We have talked about how to design a real-time data pipeline, and one of the important components is Debezium. In order to load OLTP databases from various microservices into the data warehouse seamlessly, we often rely on Debezium to do this task.
In addition, in previous article, we mentioned the evolutionary features of Apache Avro and the usage of Confluent Schema Registry, which can be integrated to build a more automated real-time data pipeline.
Nevertheless, since Debezium 2.0, it removes the native Confluent support, and if we want to use Debezium with Confluent schema registry, we have to build the Debezium Connect images manually.
The reference is as follows.
https://debezium.io/documentation/reference/stable/configuration/avro.html#deploying-confluent-schema-registry-with-debezium-containers
The original image repository is at GitHub.
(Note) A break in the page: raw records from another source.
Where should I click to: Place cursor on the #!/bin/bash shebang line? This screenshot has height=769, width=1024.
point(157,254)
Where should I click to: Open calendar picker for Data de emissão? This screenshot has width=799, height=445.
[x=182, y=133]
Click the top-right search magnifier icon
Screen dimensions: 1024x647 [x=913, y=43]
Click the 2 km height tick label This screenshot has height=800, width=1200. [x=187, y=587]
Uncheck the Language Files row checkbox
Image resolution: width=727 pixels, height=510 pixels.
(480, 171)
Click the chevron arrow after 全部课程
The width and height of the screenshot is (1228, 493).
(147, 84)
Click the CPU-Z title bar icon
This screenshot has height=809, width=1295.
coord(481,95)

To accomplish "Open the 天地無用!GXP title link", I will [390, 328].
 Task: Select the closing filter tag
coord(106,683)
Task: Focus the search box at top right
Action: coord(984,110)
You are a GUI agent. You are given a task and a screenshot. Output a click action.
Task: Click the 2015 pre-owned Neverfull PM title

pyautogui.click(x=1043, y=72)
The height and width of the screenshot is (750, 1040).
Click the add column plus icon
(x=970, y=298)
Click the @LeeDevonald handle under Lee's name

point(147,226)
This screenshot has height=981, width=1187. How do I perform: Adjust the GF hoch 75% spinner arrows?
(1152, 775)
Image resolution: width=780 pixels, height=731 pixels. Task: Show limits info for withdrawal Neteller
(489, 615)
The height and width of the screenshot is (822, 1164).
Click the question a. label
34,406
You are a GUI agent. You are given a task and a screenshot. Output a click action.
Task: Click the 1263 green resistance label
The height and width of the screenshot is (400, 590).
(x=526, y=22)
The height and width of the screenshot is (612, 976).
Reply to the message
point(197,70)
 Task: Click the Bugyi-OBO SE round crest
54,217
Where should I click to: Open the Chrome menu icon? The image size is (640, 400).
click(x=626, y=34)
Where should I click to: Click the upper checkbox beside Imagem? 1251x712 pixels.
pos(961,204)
We can follow the Dockerfile of connect-base/2.0
to build the connect-base
image.
In addition to the original dependencies, we need more about Confluent supports.
- kafka-connect-avro-converter
- kafka-connect-avro-data
- kafka-avro-serializer
- kafka-schema-serializer
- kafka-schema-registry-client
- common-config
- common-utils
Therefore, Dockerfile should be as follows.
ARG DEBEZIUM_DOCKER_REGISTRY_PRIMARY_NAME
FROM $DEBEZIUM_DOCKER_REGISTRY_PRIMARY_NAME/kafka:2.0
LABEL maintainer="Debezium Community"
USER root
RUN microdnf -y install libaio && microdnf clean all
USER kafka
EXPOSE 8083
VOLUME ["/kafka/data","/kafka/logs","/kafka/config"]
COPY docker-entrypoint.sh /
COPY --chown=kafka:kafka log4j.properties $KAFKA_HOME/config/log4j.properties
COPY docker-maven-download.sh /usr/local/bin/docker-maven-download
#
# Set up the plugins directory ...
#
ENV KAFKA_CONNECT_PLUGINS_DIR=$KAFKA_HOME/connect \
EXTERNAL_LIBS_DIR=$KAFKA_HOME/external_libs \
CONNECT_PLUGIN_PATH=$KAFKA_CONNECT_PLUGINS_DIR \
MAVEN_DEP_DESTINATION=$KAFKA_HOME/libs \
CONFLUENT_VERSION=7.0.1 \
AVRO_VERSION=1.10.1 \
APICURIO_VERSION=2.2.5.Final \
GUAVA_VERSION=31.0.1-jre
RUN mkdir "$KAFKA_CONNECT_PLUGINS_DIR" "$EXTERNAL_LIBS_DIR"
#
# The `docker-entrypoint.sh` script will automatically discover the child directories
# within the $KAFKA_CONNECT_PLUGINS_DIR directory (e.g., `/kafka/connect`), and place
# all of the files in those child directories onto the Java classpath.
#
# The general recommendation is to create a separate child directory for each connector
# (e.g., "debezium-connector-mysql"), and to place that connector's JAR files
# and other resource files in that child directory.
#
# However, use a single directory for connectors when those connectors share dependencies.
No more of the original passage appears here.